9 Tests for Diagnosing Chronic Pain
9. Physical Exam
The first test for diagnosing pain is a standard physical exam, which is not to be confused with a neurological exam. This is when your doctor will ask you a series of questions, then test your ability to move your arms and legs through a complete range of motion. From this, the doctor will note any positions where pain is more noticeable or intense.
8. Neurological Exam
This is a much more in-depth physical exam that covers everything from your level of physical feeling to your reflexes. You will also undergo a series of questions that extend further than a standard physical with an emphasis on personal habits and pain scale scores.
7. Mental Health Exam
Those suffering from chronic pain may struggle with emotions, anxiety, and depression. A mental health exam, which may be a part of the neurological exam, will determine if you suffer from mental health disorders such as depression and anxiety. It is important to treat mental health concerns and chronic pain symptoms together.
6. Blood Test
Depending on your level of pain, your doctor will order a blood test. Believe it or not, a blood test is able to determine whether you are suffering from a variety of disorders including specific types of arthritis. An infection, which can also cause a great deal of pain, can also be detected through a blood test.
5. Bone Scan
If your pain is focused in a specific area of your back, your doctor may order a bone scan. This is performed by injecting a radioactive solution into a blood vessel. The injected solution contains a special dye that will be absorbed into troublesome areas.
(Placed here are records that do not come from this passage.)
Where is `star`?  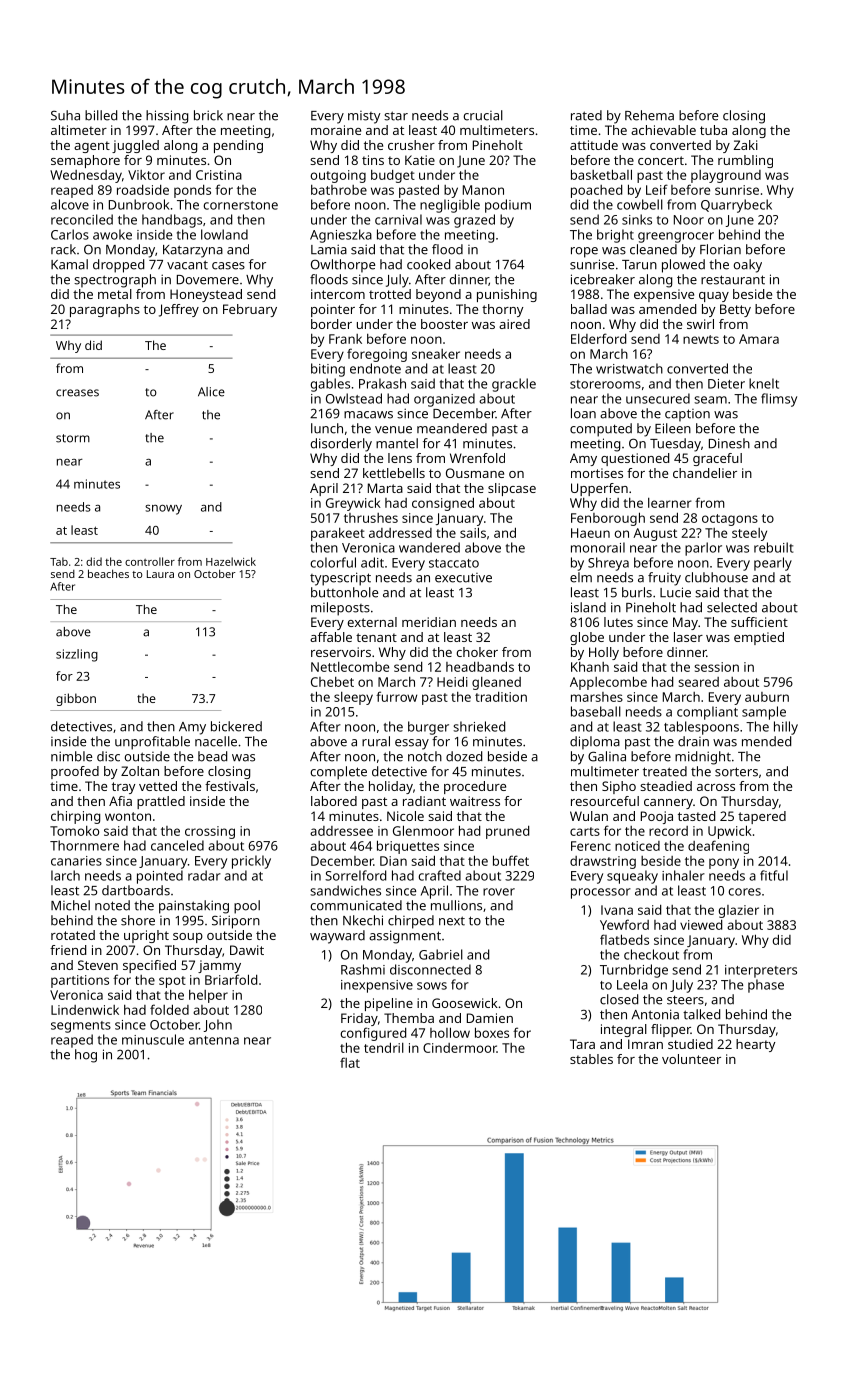 star is located at coordinates (396, 116).
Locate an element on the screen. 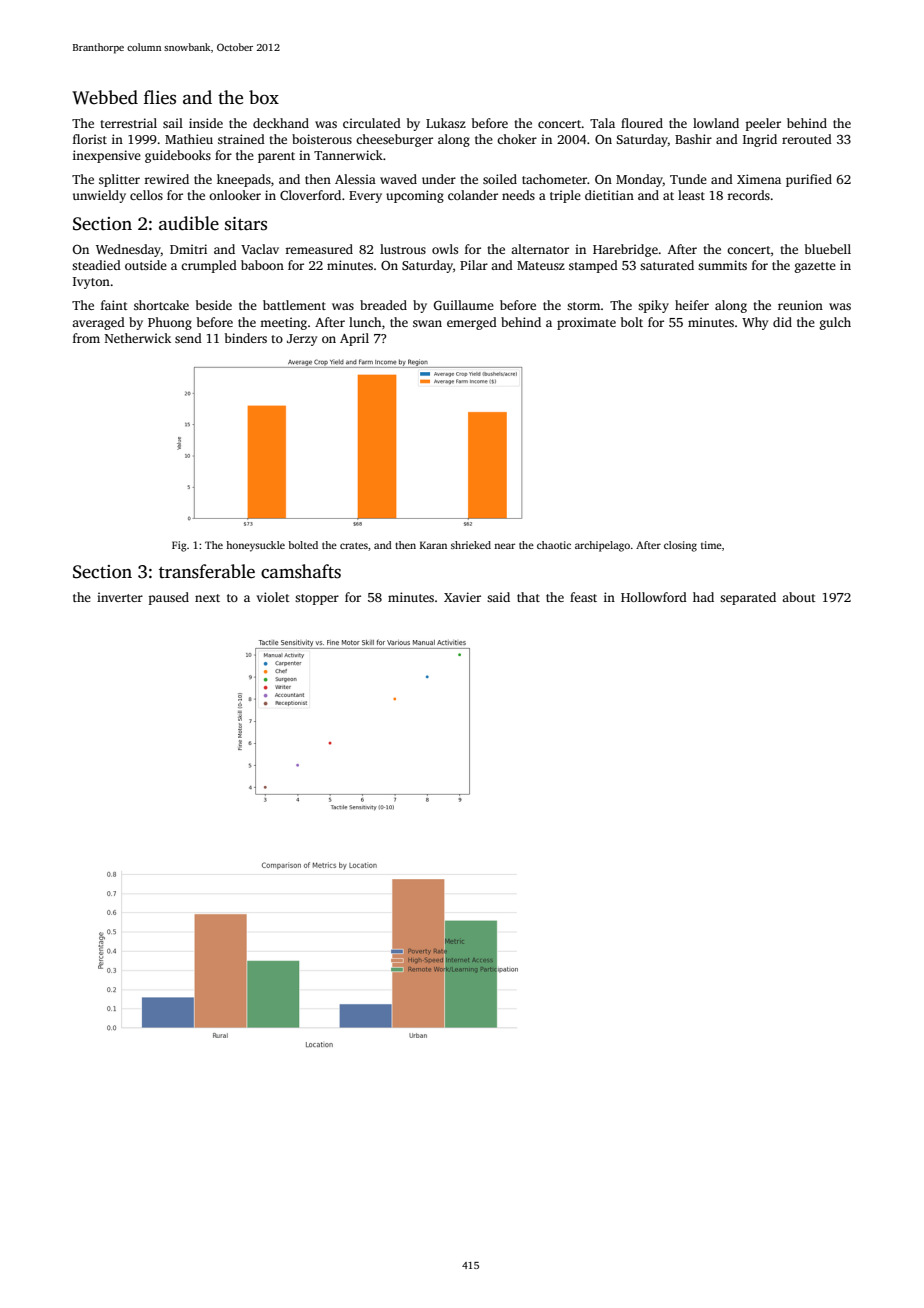 This screenshot has height=1308, width=924. gulch is located at coordinates (835, 323).
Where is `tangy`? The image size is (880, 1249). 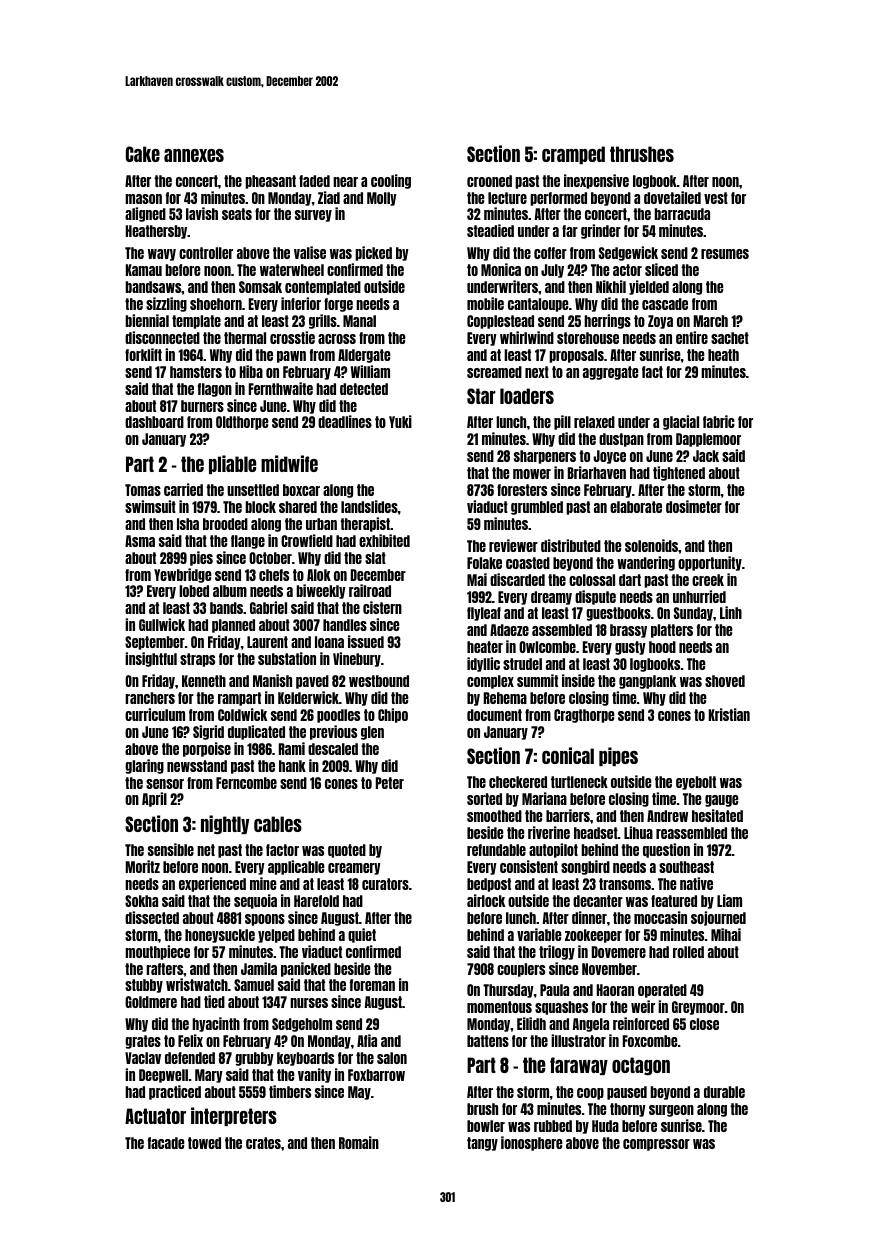 tangy is located at coordinates (482, 1144).
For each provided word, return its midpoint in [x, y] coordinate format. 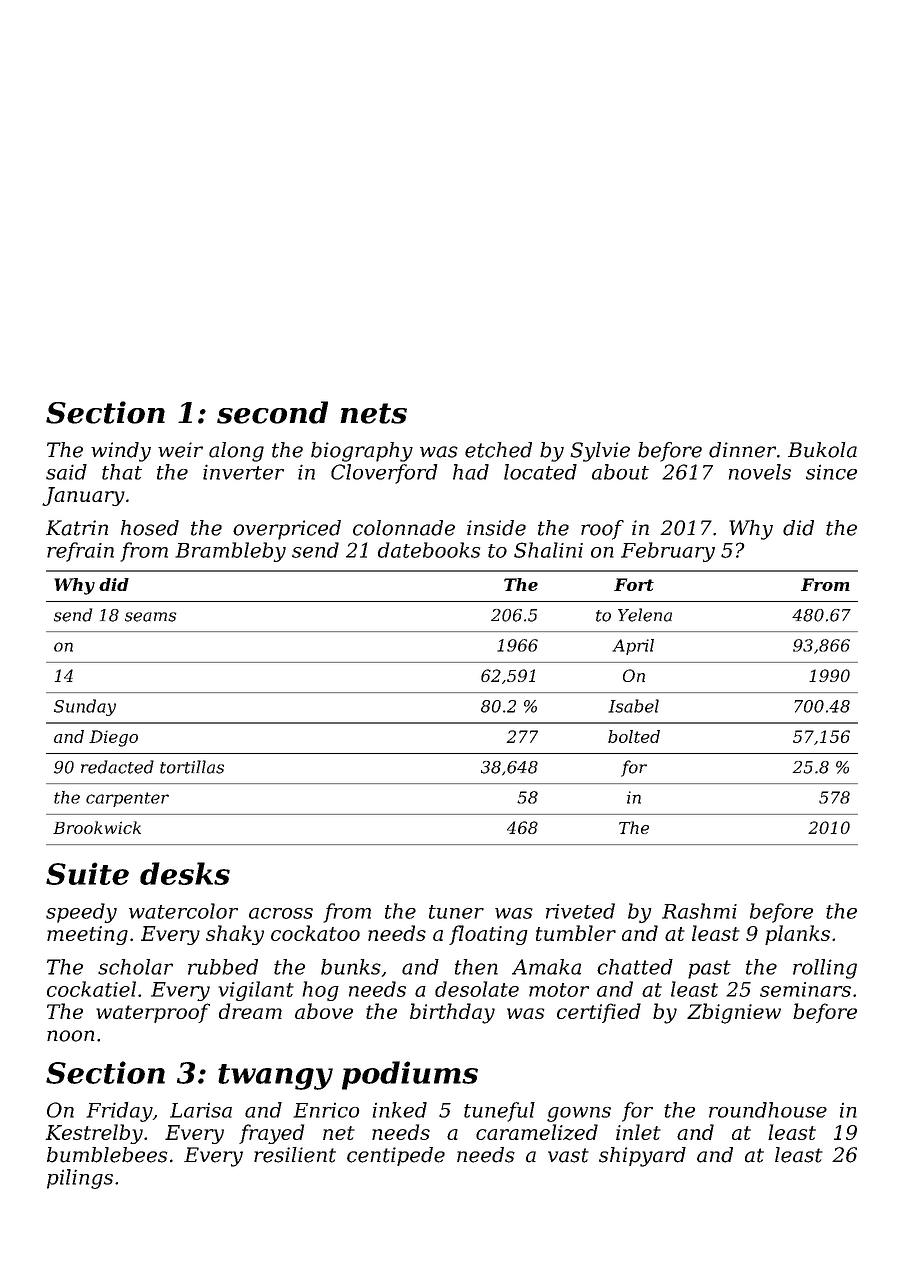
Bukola [822, 450]
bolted [634, 736]
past [709, 969]
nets [373, 413]
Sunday [85, 707]
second [272, 412]
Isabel [633, 706]
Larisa [201, 1110]
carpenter [127, 799]
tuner [456, 912]
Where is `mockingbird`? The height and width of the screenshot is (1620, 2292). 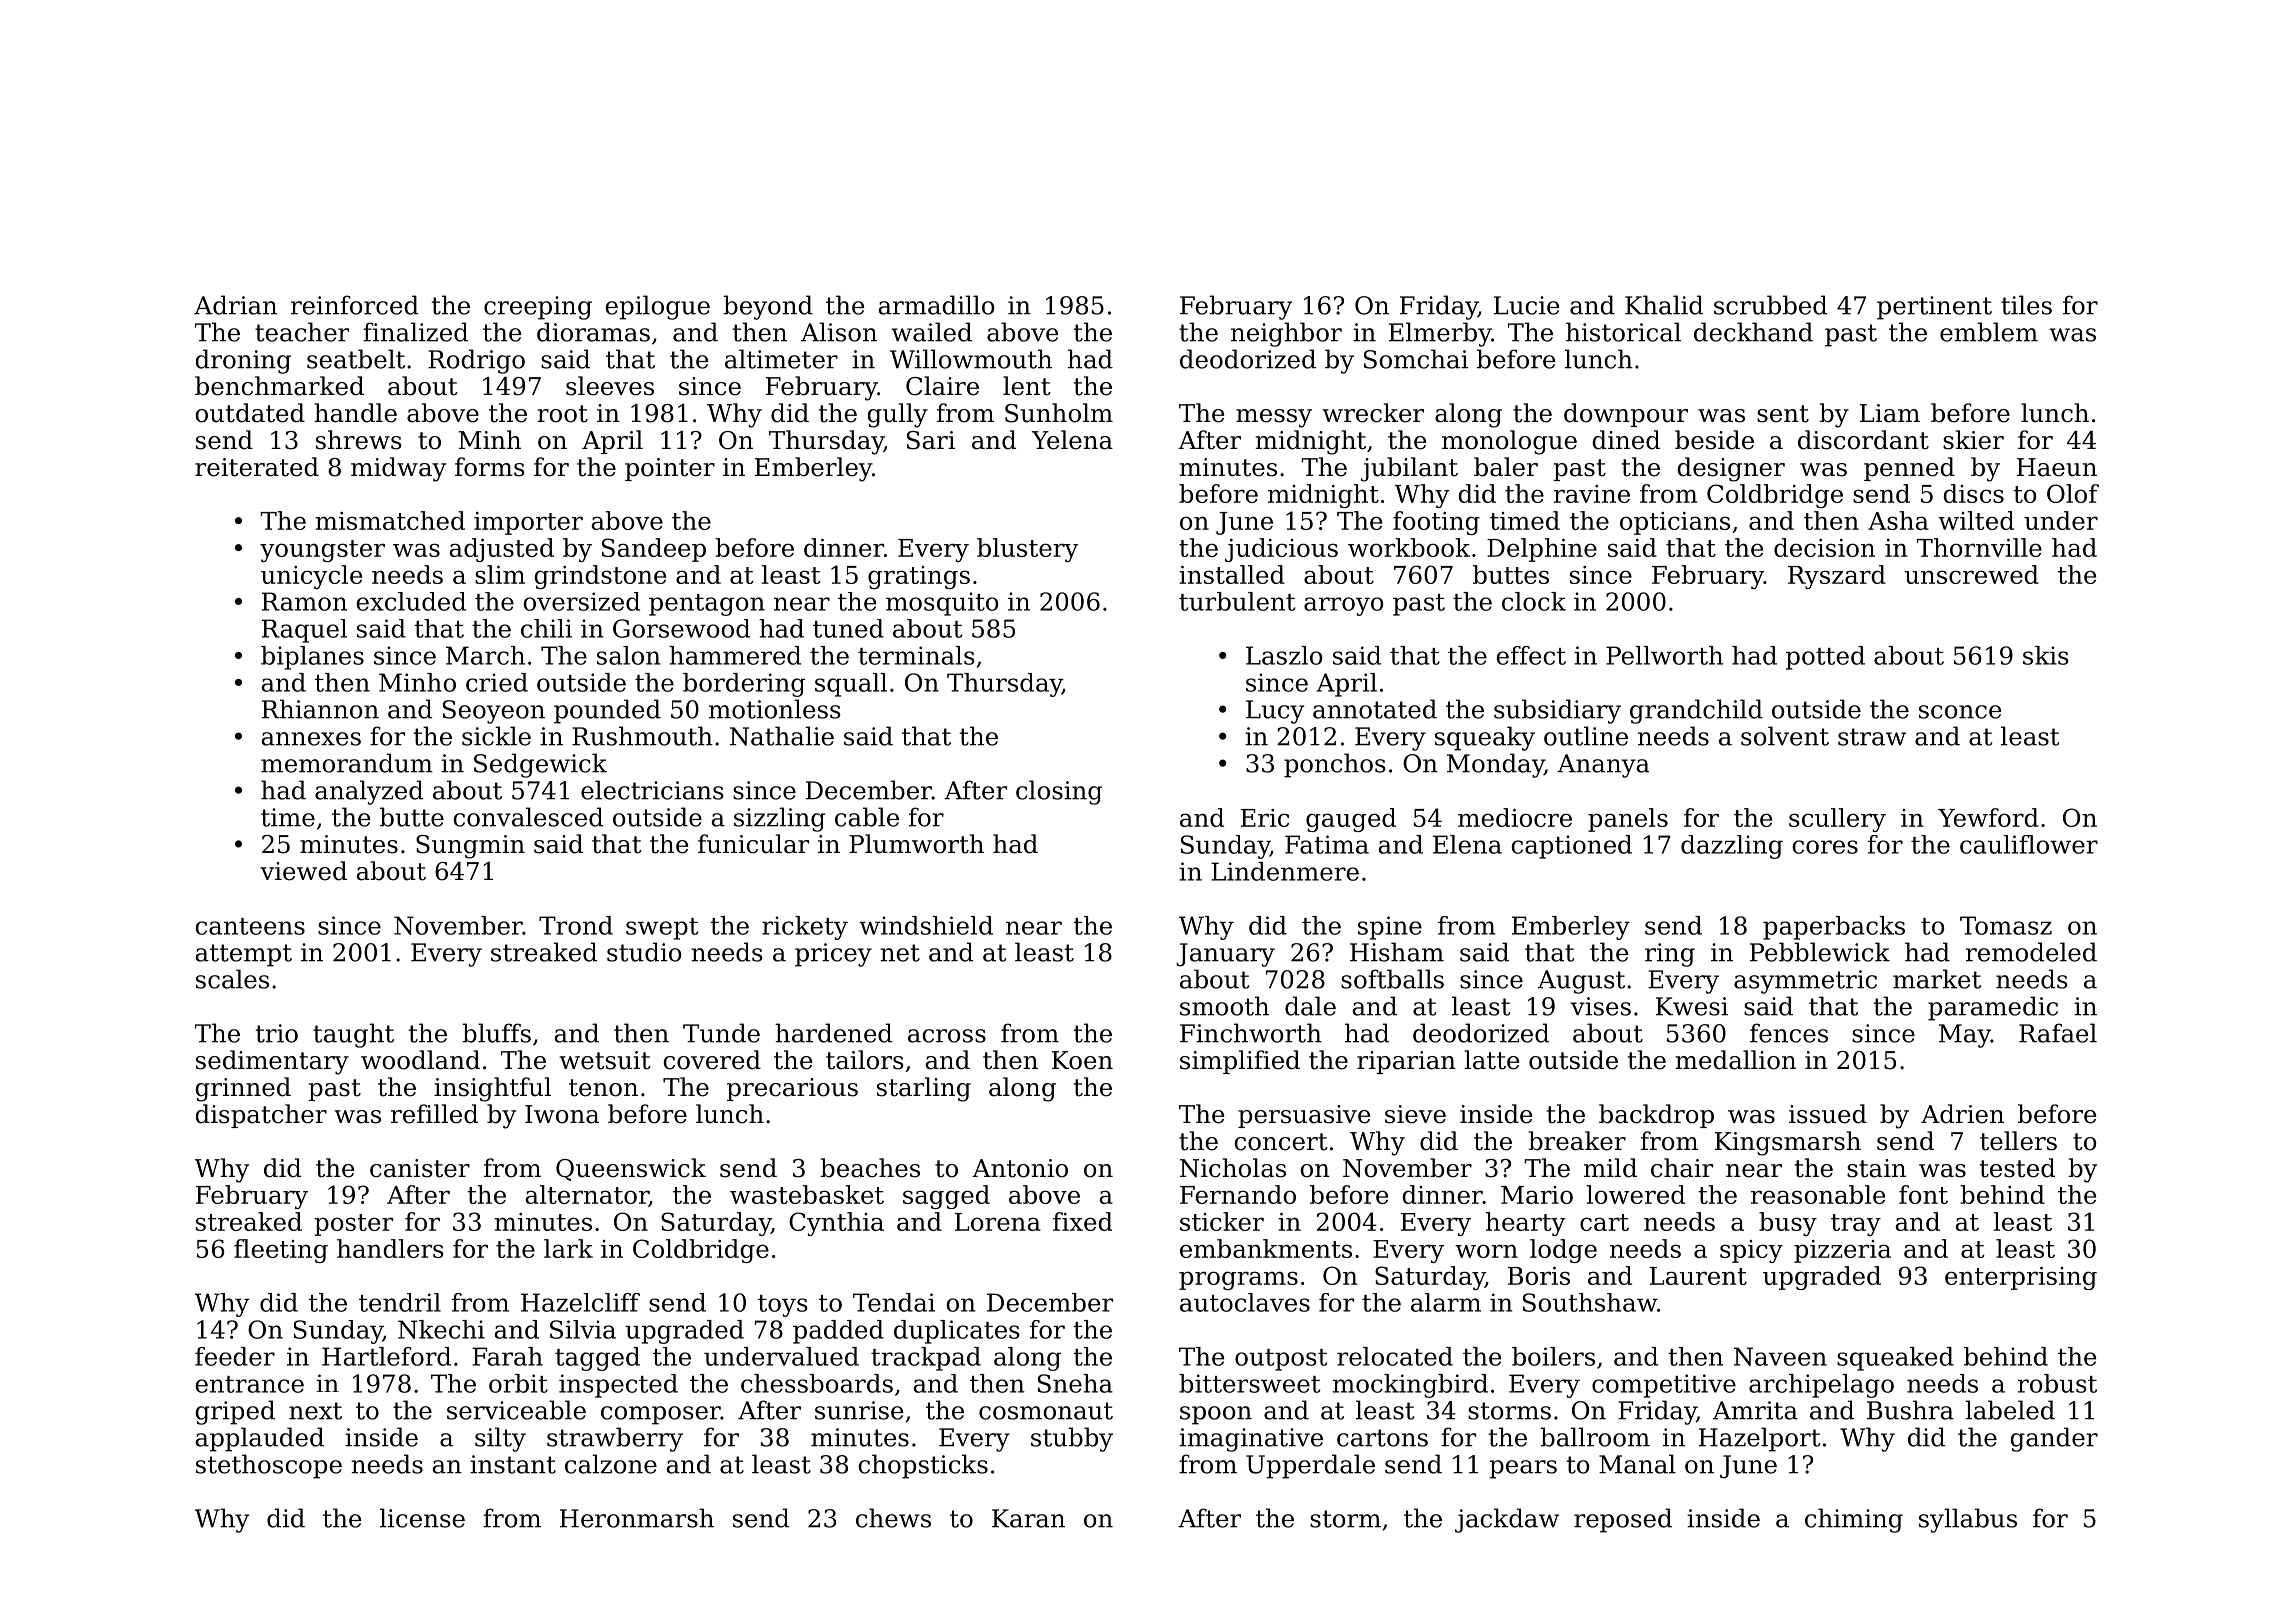 mockingbird is located at coordinates (1410, 1386).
The dye illuminates these areas when the scan is being performed.
4. CT Scan
During a CT (computerized tomography) scan, your doctor is able to see a complete picture of the bones, muscle tissue, and nerves. This will allow your doctor to see if the pain is coming from a broken bone or a pinched nerve, for example.
MRI stands for magnetic resonance imaging. Just like with a CT scan, your doctor will be able to see a complete picture of bones, tissue, and nerves. The difference between a CT and a MRI is that a MRI uses powerful magnetic fields rather than x-rays to produce the image.
An EMG, or electromyography, focuses on your nerves, sending out electrical signals to determine whether one of your nerve roots is the central cause of your pain.
1. Nerve Block
If you complain about a specific type of pain, usually focused in the neck or back, and your doctor believes it may involve a nerve, then he/she will order a nerve block. This is where a numbing agent is injected into the nerve that is suspected to be the root of the problem.